Renascença sem despedimentos
A crise económica e financeira decorrente da pandemia tem afectado a Igreja em diversas frentes. No Grupo Renascença Multimédia, cujo capital é detido pelo Patriarcado de Lisboa e pela Conferência Episcopal Portuguesa e que encerrara, no início do ano, a Rádio Sim, a possibilidade de haver despedimentos parece posta de parte, mas o presidente do Conselho de Gerência do grupo, o bispo D. Américo Aguiar, reconheceu, em declarações ao PÚBLICO, que a empresa já ultrapassou os quatro milhões de exercício negativo. “Isso significa que estamos a ir ao osso do que são as nossas esperanças e reservas. Desde que pagámos o último salário e subsídio de férias, passámos a viver a 100% com dinheiro do banco”, declarou o responsável de um grupo que, além das rádios Renascença, RFM e Mega Hits, inclui uma empresa de publicidade (Intervoz) e outra de organização de eventos (Genius y Meios).

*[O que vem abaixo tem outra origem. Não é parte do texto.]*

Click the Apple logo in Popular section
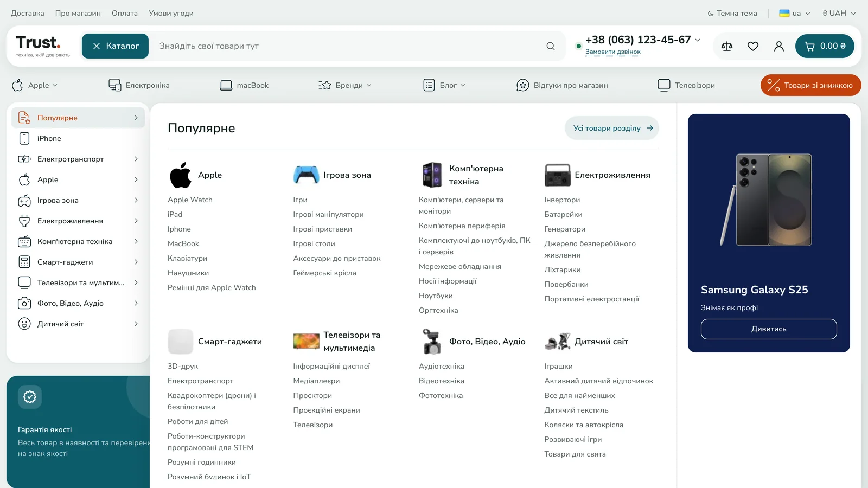The height and width of the screenshot is (488, 868). click(x=181, y=175)
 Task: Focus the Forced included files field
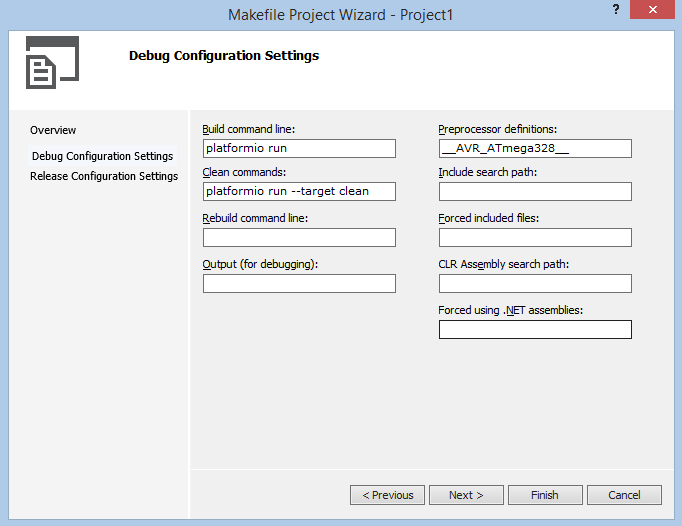coord(535,238)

Só em salários, a empresa tem uma despesa mensal a rondar os 800 mil euros, num universo de perto de 250 trabalhadores, de acordo com Américo Aguiar. No pico da pandemia, a quebra nas receitas de publicidade aproximou-se dos 80%, tendo deixado de bastar para suportar as despesas correntes. “As coisas melhoraram entretanto, mas continuamos abaixo dos 50%”, acrescentou aquele responsável, deixando, ainda assim, um compromisso: “Decidimos que o grupo iria tentar sobreviver à pandemia sem transferir para os seus trabalhadores qualquer ónus negativo, em termos de despedimentos, e por isso é que não recorremos a cortes nem ao lay off e os trabalhadores têm recebido os seus salários com normalidade”. E num cenário de travagem a fundo da economia, por causa de uma eventual segunda vaga? “Já sabemos que os media são os parentes pobres da coisa. Se isso acontecer, vamos outra vez ao fundo, mas vamos todos juntos”, porque “a Igreja tem de ser a última a recorrer a despedimentos”.

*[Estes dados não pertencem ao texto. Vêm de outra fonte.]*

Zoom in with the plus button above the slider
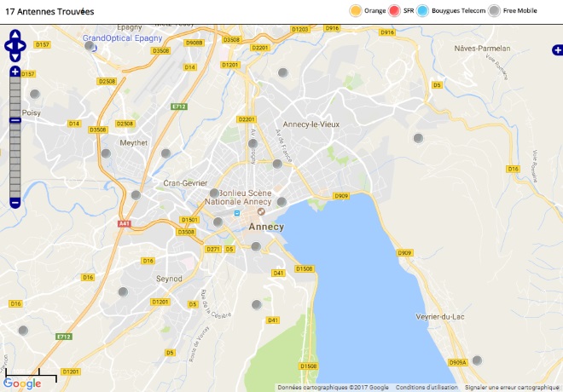This screenshot has height=392, width=563. (15, 72)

A carestia económica na Igreja teve outras manifestações. No final de Abril, a Diocese do Porto recorreu ao lay off para colaborares e elementos do clero, numa decisão que o ecónomo Samuel Guedes justificou na altura com a queda abrupta nas receitas devido ao estado de emergência ditado pela pandemia e que levou a Igreja em Portugal a suspender as missas presenciais, entre meados de Março e o início de Maio. Actualmente, o padre Samuel Guedes, que não consegue precisar quantos funcionários estiveram em lay off, garante que “a situação está normalizada”, sem que tenha havido necessidade de dispensar funcionários.

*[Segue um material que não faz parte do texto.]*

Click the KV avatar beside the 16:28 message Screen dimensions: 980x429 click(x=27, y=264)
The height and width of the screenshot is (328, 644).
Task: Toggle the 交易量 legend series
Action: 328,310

A diocese do Porto não foi a única a recorrer àquele mecanismo, criado para ajudar as empresas a manter os postos de trabalho, num contexto de paralisação da pandemia. No início de Maio, a diocese do Algarve colocou também em lay off vários trabalhadores, sendo que nenhum deles eram membro do clero, mas secretários paroquiais ou funcionários de museus, cujas portas tinham sido igualmente encerradas. O mesmo acontecera na diocese dos Açores.